> OBJETIVO DO EXERCÍCIO
Por favor, copie do trecho selecionado tudo o que vai de "Um universo quase" até "me provocado recentemente.", trocando "cabeça" por "mente".

Um universo quase imensurável de informações novas nos desafia todos os dias. Parte delas, sob o formato de notícias cotidianas. Algumas reflexões mais acuradas, entretanto, nos ocupam a cabeça. A seguir, os três elementos que têm me provocado recentemente.

Elemento 1 – o jornalista Lourival Sant’Anna lançou um livro com textos publicados no Estadão sobre democracia. Entrevistei-o para o Canal UM Brasil. Ele me disse algo desafiador: a lógica protestante de um contato mais direto com Deus estava associada à ideia de arrefecer a corrompida Igreja Católica de séculos atrás. Atualmente, à luz da realidade individualista e informal, o contato com Deus virou algo banal. “Em nome de Jesus” é uma apropriação absurda de uma entidade infinitamente mais complexa que os gestos teatrais de um mundo surreal. E isso combina bem demais com o Brasil atual. Penso que, em pouco tempo, teremos o “WhatsApp de Cristo”, e isso vai transformar a letra de “Quem quiser falar com Deus”, de Gilberto Gil, em slogan de operadora de telefonia. Em Raízes do Brasil, Sérgio Buarque de Holanda se incomodava com a intimidade com que tratamos santos católicos no diminutivo. O tempo passou. E isso se acentuou. Vivemos o espetáculo da construção da fé à maneira como a interpretamos de forma singular. Em primeira pessoa, customizando entidades. E a despeito do que você pensa sobre qualquer deus, esta particularização cobra um preço: desarticula a capacidade de as religiões, no plural, falarem sobre valores universais e essenciais à convivência. A valorização da própria vida é um deles.

> LINHAS DE DADOS
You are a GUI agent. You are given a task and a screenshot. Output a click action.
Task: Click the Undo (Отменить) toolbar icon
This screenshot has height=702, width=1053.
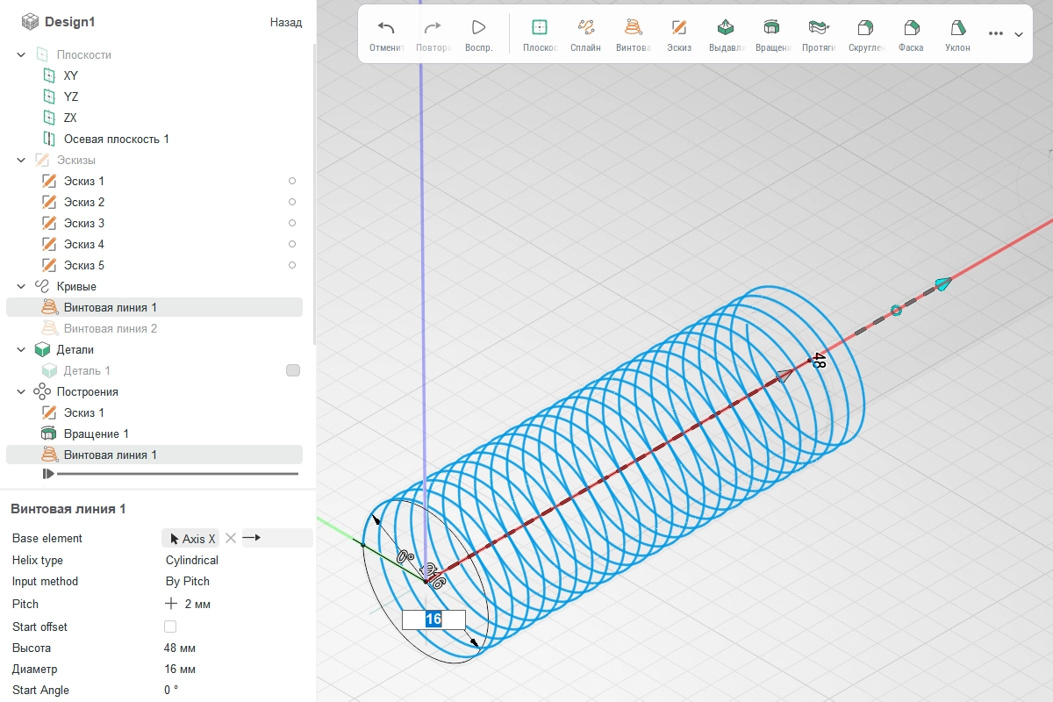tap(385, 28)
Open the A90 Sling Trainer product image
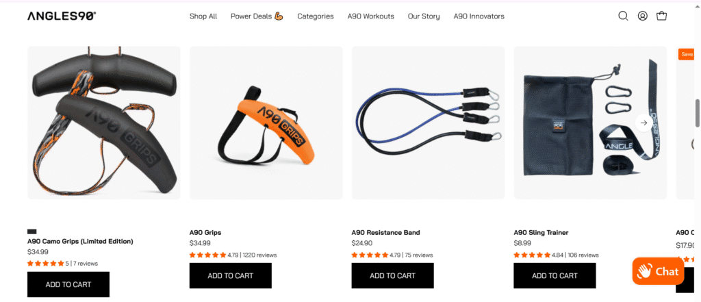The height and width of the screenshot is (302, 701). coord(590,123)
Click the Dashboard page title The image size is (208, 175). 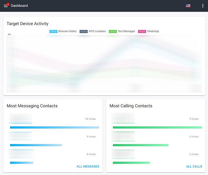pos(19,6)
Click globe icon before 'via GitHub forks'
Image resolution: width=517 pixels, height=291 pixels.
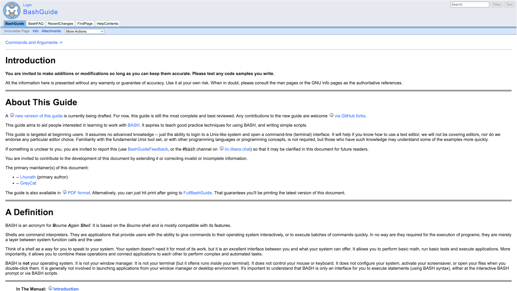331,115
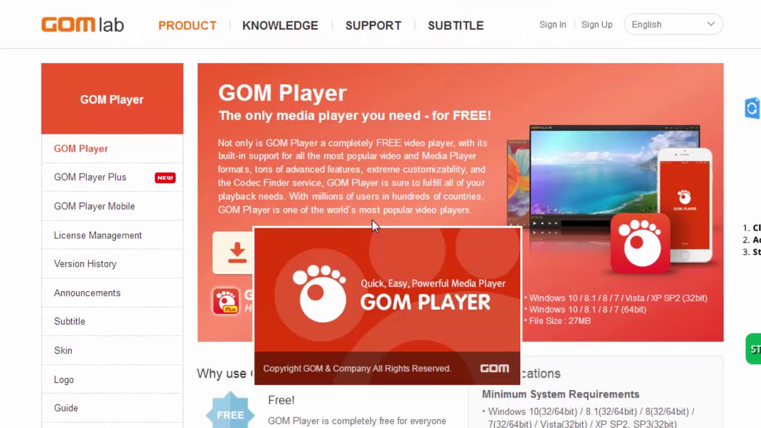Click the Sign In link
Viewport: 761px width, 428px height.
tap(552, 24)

> O RESULTADO
Um universo quase imensurável de informações novas nos desafia todos os dias. Parte delas, sob o formato de notícias cotidianas. Algumas reflexões mais acuradas, entretanto, nos ocupam a mente. A seguir, os três elementos que têm me provocado recentemente.